You probably don't need to set up a formal mixed model beyond such paired analyses, unless you have an interest in some type of inter-individual difference per se. In principle a mixed model could address issues like inter-individual differences in gene expression among the brain regions, or inter-individual differences in Condition effects among brain regions, but with only 11 individuals you have little statistical power for such analyses. If your studies were done on brains of typical inbred laboratory mice, such inter-individual differences would generally be of little intrinsic interest in any event.
For data exploration and for publication, you should consider plots like those shown on this page, in its discussion of paired data, for displaying your results in ways that show inter-individual differences both in baseline expression (say, Condition 1) and in treatment responses (Condition 2 minus Condition 1). These can often be more informative than a simple table of statistical results.
Added in response to comments:
Since you want to compare gene-expression ratios among brain structues, e.g., $\mu_2/\mu_1$, $\mu_4/\mu_3$, and $\mu_6/\mu_5$, there are two good reasons to do your statistical analyses in a log-expression scale.
First, gene-expression data tend to have measurement errors proportional to the gene expression value. In PCR, for example, errors tend to be fairly constant in the original $C_t$ (cycles-to-threshold) scale. With every one extra unit in $C_t$ representing half as much gene expression, the errors in the absolute-expression scale are thus proportional to the level of expression. But typical statistical tests require that variances be the same among the items being compared.
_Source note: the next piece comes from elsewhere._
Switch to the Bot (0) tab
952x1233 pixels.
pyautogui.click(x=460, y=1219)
Taking log-expression values (depending on PCR quality and how you normalize, often as simple as just using -$C_t$ values) puts you in a scale where variances in measurements will tend to be independent of the mean value. Similarly, you will note that microarray gene measurements are typically reported in $log_2$ scales.
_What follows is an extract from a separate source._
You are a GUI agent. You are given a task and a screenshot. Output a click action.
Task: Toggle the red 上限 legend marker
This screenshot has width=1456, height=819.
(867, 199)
Second, ratios can have poor behavior in terms of variance. In the log scale, the ratio $\mu_2/\mu_1$ is simply the difference $log(\mu_2) - log(\mu_1)$, each of which has a well defined variance.
Analysis that takes the individuals into account will help correct for any systematic differences among the individuals in terms of their tissues' relative responses to the two conditions. Think of this analysis as an extension of the paired t-test, which is typically very helpful in biological experiments. Any estimate of the inter-individual variance produced by a mixed model will not be very precise with only 11 individuals, as your recognize, but if you choose to account for individuals in that way you don't need to interpret that result of the analysis.
So I recommend that you present to your analysis the difference in log-scaled expression values between Condition 2 and Condition 1 for each individual in each region. Analyze those data for differences among regions, with the individuals taken as repeated measures.